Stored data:
____

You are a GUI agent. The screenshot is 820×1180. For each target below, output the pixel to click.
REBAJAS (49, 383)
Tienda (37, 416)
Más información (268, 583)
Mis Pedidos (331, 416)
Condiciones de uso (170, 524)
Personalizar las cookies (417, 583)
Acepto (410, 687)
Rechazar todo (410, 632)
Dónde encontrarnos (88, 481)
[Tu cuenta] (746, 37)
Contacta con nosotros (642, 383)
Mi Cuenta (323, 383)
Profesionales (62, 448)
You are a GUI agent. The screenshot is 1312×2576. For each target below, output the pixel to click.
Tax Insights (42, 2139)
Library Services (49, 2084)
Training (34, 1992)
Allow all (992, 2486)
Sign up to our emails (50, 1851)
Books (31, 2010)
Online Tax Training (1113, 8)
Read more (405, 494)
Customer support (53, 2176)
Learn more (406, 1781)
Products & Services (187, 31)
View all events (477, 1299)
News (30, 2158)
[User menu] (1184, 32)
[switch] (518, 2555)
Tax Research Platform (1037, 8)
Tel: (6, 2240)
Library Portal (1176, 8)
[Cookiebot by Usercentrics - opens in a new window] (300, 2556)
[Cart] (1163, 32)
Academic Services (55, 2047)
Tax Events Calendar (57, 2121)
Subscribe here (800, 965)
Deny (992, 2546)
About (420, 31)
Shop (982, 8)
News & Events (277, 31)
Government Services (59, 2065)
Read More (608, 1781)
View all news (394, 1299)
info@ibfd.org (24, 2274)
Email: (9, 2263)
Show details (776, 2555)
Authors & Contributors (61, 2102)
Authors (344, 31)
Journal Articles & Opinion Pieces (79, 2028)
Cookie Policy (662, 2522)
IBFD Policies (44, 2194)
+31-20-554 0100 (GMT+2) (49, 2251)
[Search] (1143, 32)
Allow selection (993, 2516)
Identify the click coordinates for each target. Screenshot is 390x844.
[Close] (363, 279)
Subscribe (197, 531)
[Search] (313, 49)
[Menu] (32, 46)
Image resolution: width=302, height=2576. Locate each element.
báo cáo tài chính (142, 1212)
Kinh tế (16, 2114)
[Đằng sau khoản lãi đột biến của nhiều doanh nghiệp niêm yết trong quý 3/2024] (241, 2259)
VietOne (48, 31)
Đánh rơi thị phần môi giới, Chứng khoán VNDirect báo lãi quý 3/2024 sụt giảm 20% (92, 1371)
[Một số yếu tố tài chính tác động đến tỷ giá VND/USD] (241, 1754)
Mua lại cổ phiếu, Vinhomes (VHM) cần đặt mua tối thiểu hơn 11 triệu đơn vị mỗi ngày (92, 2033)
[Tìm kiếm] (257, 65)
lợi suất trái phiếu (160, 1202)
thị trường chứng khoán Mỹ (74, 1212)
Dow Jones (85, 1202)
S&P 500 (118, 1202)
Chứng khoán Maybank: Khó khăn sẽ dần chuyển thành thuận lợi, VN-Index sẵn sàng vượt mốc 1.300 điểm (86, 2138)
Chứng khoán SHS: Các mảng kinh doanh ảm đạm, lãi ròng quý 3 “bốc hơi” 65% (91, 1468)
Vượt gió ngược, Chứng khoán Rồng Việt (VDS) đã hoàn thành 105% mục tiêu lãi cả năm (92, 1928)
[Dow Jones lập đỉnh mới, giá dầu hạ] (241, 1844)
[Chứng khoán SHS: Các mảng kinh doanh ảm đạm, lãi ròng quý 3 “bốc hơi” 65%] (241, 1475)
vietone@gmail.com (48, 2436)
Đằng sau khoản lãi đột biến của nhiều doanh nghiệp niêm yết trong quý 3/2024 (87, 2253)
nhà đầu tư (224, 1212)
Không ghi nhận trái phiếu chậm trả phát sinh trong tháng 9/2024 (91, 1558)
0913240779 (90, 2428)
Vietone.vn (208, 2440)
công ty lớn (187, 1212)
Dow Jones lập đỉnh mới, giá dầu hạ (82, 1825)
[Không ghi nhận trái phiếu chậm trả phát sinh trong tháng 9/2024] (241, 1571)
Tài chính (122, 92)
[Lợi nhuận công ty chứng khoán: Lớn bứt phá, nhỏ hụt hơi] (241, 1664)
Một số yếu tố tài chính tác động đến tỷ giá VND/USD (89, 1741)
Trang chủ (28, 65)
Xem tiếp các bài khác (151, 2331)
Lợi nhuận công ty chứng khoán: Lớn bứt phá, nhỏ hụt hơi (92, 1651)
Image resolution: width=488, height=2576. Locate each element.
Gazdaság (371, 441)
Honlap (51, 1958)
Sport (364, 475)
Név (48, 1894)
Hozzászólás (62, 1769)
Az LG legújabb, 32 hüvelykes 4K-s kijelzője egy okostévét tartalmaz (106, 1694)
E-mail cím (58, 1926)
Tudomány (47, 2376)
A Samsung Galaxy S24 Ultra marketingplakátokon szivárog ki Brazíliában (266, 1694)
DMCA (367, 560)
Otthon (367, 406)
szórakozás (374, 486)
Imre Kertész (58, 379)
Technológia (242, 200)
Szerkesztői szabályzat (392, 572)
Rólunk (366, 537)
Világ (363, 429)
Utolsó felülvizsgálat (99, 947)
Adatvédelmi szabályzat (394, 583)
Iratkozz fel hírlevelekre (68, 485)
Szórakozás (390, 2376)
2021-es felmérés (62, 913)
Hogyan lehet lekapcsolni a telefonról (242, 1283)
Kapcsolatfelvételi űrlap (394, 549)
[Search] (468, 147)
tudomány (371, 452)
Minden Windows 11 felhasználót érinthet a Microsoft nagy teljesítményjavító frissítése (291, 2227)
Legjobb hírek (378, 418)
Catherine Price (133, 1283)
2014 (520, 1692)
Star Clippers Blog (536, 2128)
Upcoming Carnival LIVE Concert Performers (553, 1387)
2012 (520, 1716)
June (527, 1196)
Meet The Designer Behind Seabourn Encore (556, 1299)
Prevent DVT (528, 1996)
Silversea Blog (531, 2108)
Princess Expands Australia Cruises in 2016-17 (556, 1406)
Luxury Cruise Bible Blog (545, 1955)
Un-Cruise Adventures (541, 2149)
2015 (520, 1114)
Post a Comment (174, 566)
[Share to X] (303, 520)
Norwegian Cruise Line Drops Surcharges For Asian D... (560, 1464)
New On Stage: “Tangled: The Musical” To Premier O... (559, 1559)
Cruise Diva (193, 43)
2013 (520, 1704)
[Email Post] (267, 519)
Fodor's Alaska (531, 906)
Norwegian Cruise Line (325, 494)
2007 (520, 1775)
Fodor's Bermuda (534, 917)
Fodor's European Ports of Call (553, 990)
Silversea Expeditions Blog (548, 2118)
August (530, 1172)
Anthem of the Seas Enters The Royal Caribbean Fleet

____

◆ **DESCRIPTION OF THE TASK**: Copy only the entries from the first line to the line with "VietOne (48, 31)", each exactly as it appears.

◆ **TASK SOLUTION**:
You are a GUI agent. The screenshot is 820×1180. For each target below, output the pixel to click.
REBAJAS (49, 383)
Tienda (37, 416)
Más información (268, 583)
Mis Pedidos (331, 416)
Condiciones de uso (170, 524)
Personalizar las cookies (417, 583)
Acepto (410, 687)
Rechazar todo (410, 632)
Dónde encontrarnos (88, 481)
[Tu cuenta] (746, 37)
Contacta con nosotros (642, 383)
Mi Cuenta (323, 383)
Profesionales (62, 448)
You are a GUI agent. The screenshot is 1312×2576. For each target below, output the pixel to click.
Tax Insights (42, 2139)
Library Services (49, 2084)
Training (34, 1992)
Allow all (992, 2486)
Sign up to our emails (50, 1851)
Books (31, 2010)
Online Tax Training (1113, 8)
Read more (405, 494)
Customer support (53, 2176)
Learn more (406, 1781)
Products & Services (187, 31)
View all events (477, 1299)
News (30, 2158)
[User menu] (1184, 32)
[switch] (518, 2555)
Tax Research Platform (1037, 8)
Tel: (6, 2240)
Library Portal (1176, 8)
[Cookiebot by Usercentrics - opens in a new window] (300, 2556)
[Cart] (1163, 32)
Academic Services (55, 2047)
Tax Events Calendar (57, 2121)
Subscribe here (800, 965)
Deny (992, 2546)
About (420, 31)
Shop (982, 8)
News & Events (277, 31)
Government Services (59, 2065)
Read More (608, 1781)
View all news (394, 1299)
info@ibfd.org (24, 2274)
Email: (9, 2263)
Show details (776, 2555)
Authors & Contributors (61, 2102)
Authors (344, 31)
Journal Articles & Opinion Pieces (79, 2028)
Cookie Policy (662, 2522)
IBFD Policies (44, 2194)
+31-20-554 0100 (GMT+2) (49, 2251)
[Search] (1143, 32)
Allow selection (993, 2516)
Identify the click coordinates for each target. Screenshot is 390x844.
[Close] (363, 279)
Subscribe (197, 531)
[Search] (313, 49)
[Menu] (32, 46)
Image resolution: width=302, height=2576. Locate each element.
báo cáo tài chính (142, 1212)
Kinh tế (16, 2114)
[Đằng sau khoản lãi đột biến của nhiều doanh nghiệp niêm yết trong quý 3/2024] (241, 2259)
VietOne (48, 31)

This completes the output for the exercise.